Why the delay in testing?

GratefulTony commented 7 years ago

@jheathco

Adversarial conditions on mainnet will be entirely different when real money is on the line-- these kids are pulling your feathers for lulz--Don't expect reality to be any kinder than a test tube, even if this particular failure mode is unlikely.

My question is: what is the "Plan B" for testing this code?

JaredR26 commented 7 years ago

@betawaffle

Why the delay in testing?

I'm not sure, as I'm not privy to the testing plan (and agree that that part should be more public and clear).

If you and @GratefulTony disagree that this scenario is not a feasible adversarial condition for mainnet, or disagree with my speculation on the cause of the issue, can you clarify why?

If instead either of you agree with my response that testing for adversarial conditions that cannot possibly occur on mainnet is not necessary, can you state so? There's so much anger and deceit in this debate - from every side - that a lack of clarity will only contribute to more anger and deceit in the future from at least one side of the debate. Fair?

GratefulTony commented 7 years ago

@JaredR26

I'm trying to be as productive as possible here: what's plan B to test the code if testnet doesn't play nice? Get more real miners to mine testnet?

betawaffle commented 7 years ago

@JaredR26 I agree that's not an adversarial scenario for mainnet. The concern I have is this testing plan which AFAICT, either has no transactions, or hasn't started yet (which doesn't make much sense).

NiKiZe commented 7 years ago

@GratefulTony No plan B is needed, Just one >1MB block once there is enough transactions to fill it. Worst case scenario on mainnet is that it will work as expected!

NiKiZe commented 7 years ago

One could only conclude that the test so far is a success, S2x refuses blocks that is not >1MB when they need to be. Not enough transactions is an non issue on mainnet. The outcome will only be clear after the needed size of transactions has been reached.

JaredR26 commented 7 years ago

My question is: what is the "Plan B" for testing this code?

I suspect the test will need to be restarted as the devs won't be able to see the effects of the split in real-time anymore. To prevent another attack they may need to plan a different testnet starting over with better parameters to get it done quickly / control when it activates. Unfortunately that testnet may need to be done in secret (Thanks anonymous attacker, you've done a great service here!).

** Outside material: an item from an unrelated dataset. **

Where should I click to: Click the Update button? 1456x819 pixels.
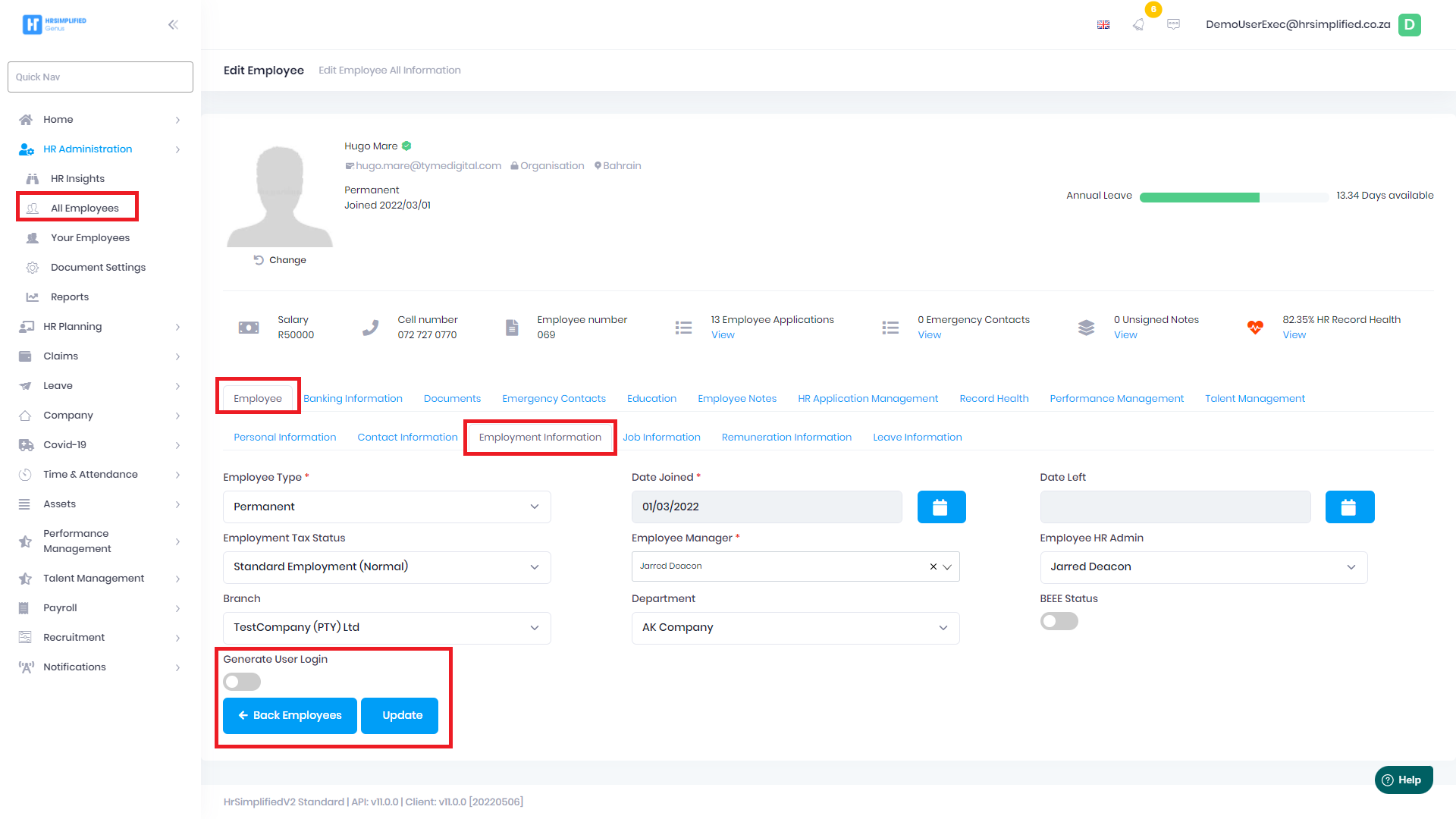tap(400, 716)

I'm trying to be as productive as possible here: what's plan B to test the code if testnet doesn't play nice? Get more real miners to mine testnet?

You still didn't either agree with what I said, or state what part you disagreed with... Can you do that?

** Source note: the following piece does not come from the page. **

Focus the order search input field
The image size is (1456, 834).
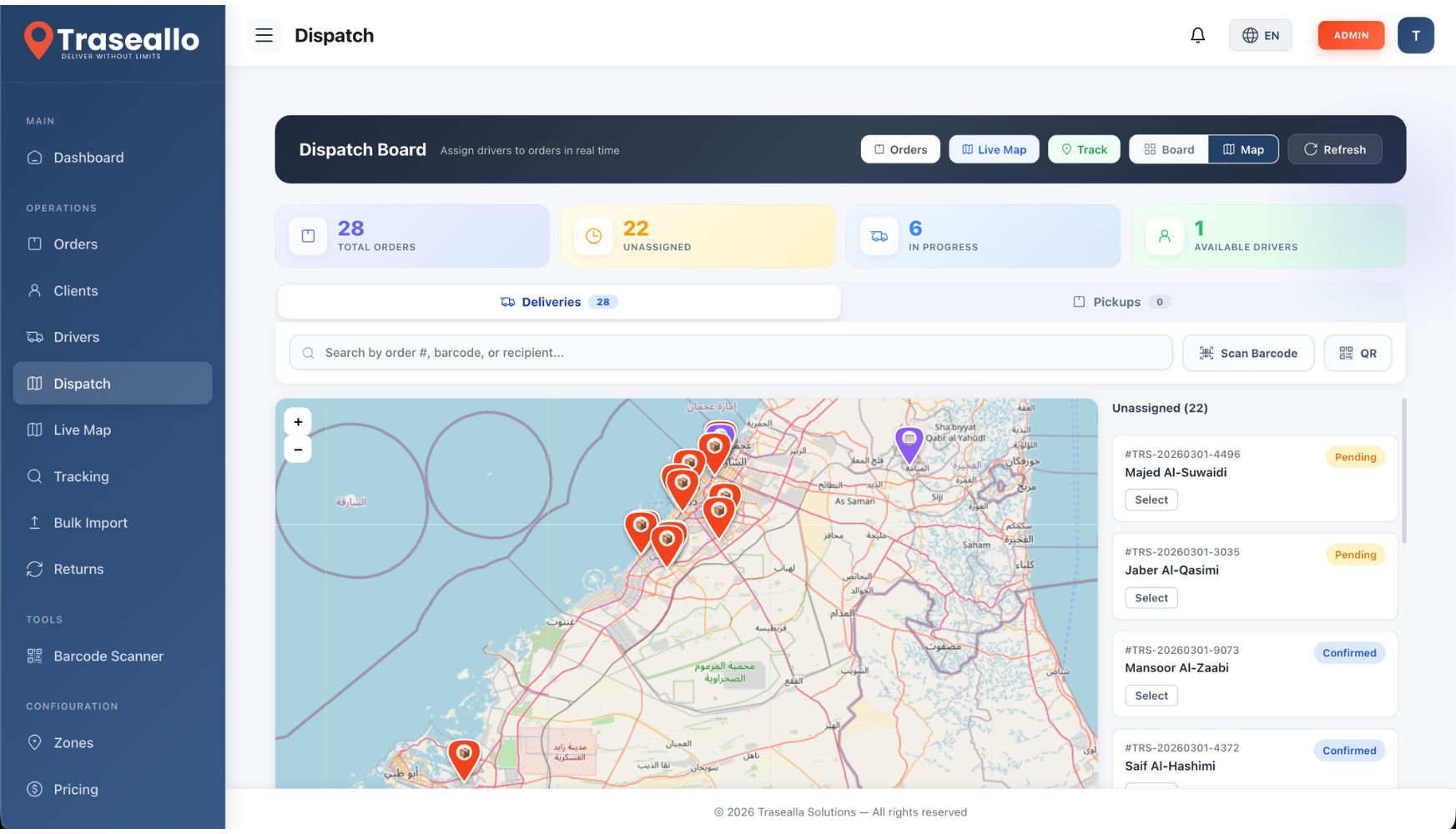tap(730, 353)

I don't think that adding miners to testnet is the solution, getting into a testnet arms race with anonymous attackers wouldn't be productive. I'm open to suggestions or maybe they will weigh in(I'm not privy to the actual plans), but the only ideas that come to mind initially would be tighter control over the activation process in testnet code and restarting, or a secret new testnet. Neither are great solutions.

@JaredR26 I agree that's not an adversarial scenario for mainnet. The concern I have is this testing plan which AFAICT, either has no transactions, or hasn't started yet (which doesn't make much sense).

Thank you for stating so. I agree that the lack of clarity around the testing plan isn't ideal. Unfortunately it may become more secret now to prevent a repeat of this from interfering with observations... Making it more open and still thorough within the time limit might be a harder path, sadly.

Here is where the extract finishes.